Keine Tore im Top-Spiel

Der Poppenreuther Christoph Höppler (am Boden) tritt gegen Felix Wunderlich nach und siegt dafür die Rote Karte. Das Spitzenspiel zwischen Tabellenführer SV Poppenreuth und der SpVgg Oberkotzau endete torlos. Bild: Cyris

Das mit Spannung erwartete Spitzenspiel der Bezirksliga Oberfranken Ost zwischen dem SV Poppenreuth und der SpVgg Oberkotzau hielt nicht, was man sich versprochen hatte. Nach dem 3:3 in der Vorrunde gab es diesmal keine Tore.

SV Poppenreuth: Sourek, Fiterer, Hanys, Janovsky (71. Sekac), Sladecek, Höppler, Komberec, Jankovsky, Sikora, Peroutka, Sturm

SpVgg Oberkotzau: Udovcic, Sturm, Specht, Schörner, Bauer, Herb, Mölter, Christopoulos, Schaller (82. Meißner), Wunderlich, Durkan (89. Güven)

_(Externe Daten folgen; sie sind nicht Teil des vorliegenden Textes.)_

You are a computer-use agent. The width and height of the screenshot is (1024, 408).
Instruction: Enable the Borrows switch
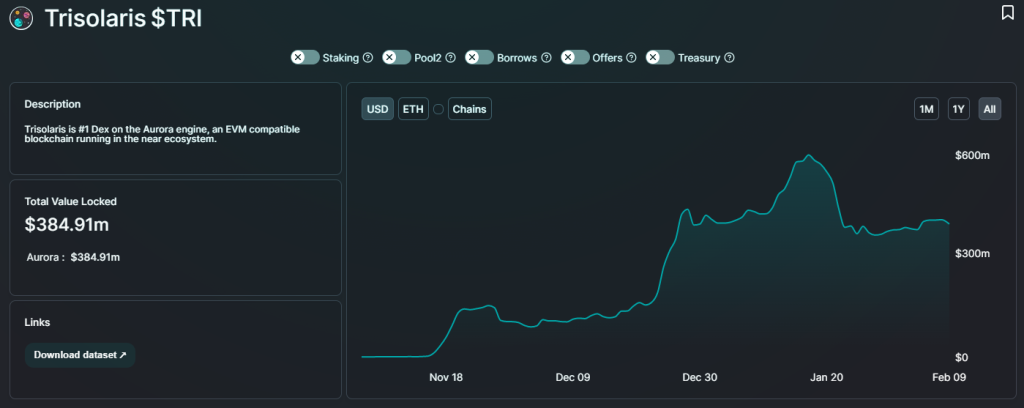[479, 57]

SR: Manuel Rieß (TSV Bindlach) - Zuschauer: 210 - Rot: (87.) Christoph Höppler (Poppenreuth) Tätlichkeit

Der gastgebende Spitzenreiter wurde vom Anpfiff weg vom Verfolger mit druckvollen Aktionen überrascht und kam deswegen nicht wie gewohnt zur Entfaltung. Glück hatten die Hausherren in der 13. Minute bei einem Lattentreffer von Christopoulos. Danach gab es in Sachen Torchancen hüben wie drüben lange Zeit nichts zu notieren. Bei drohender Gefahr wurde beiderseits ein Abwehrbollwerk aufgebaut. Die Gäste hielten die gefährlichen Akteure des Aufsteigers in Schach. Erst in der Schlussphase der ersten Halbzeit wurde es spannend. Allerdings ging dabei die Gefahr von den Oberfranken aus. Herb servierte auf Sturm, aber Fiterer störte im richtigen Moment. In der 44. Minute bewahrte SV-Torhüter Sourek sein Team bei einem Mölter-Schuss vor dem Rückstand.

Nach der Pause legte der Tabellenführer etwas mehr Angriffsengagement an den Tag. Die vielbeinige SpVgg-Abwehr blieb aber bei den hektischen und durchsichtigen Poppenreuther Aktionen stets Herr der Lage. SpVgg-Keeper Udovcic verlebte insgesamt einen ruhigen Arbeitstag. Sladcek eröffnete sich Mitte der zweiten Halbzeit eine Chance, aber Durkan fuhr dazwischen. Auf der Gegenseite klärte Sourek vor Wunderlich. Drei Minuten später wehrte Sourek einen Mölter-Kopfball ab und Fiterer bugsierte das Leder vor Wunderlich aus der Gefahrenzone. Kurz vor dem Ende hatten die Einheimischen Glück, dass Wunderlich beim Abschluss nur die Beine von Hanys traf.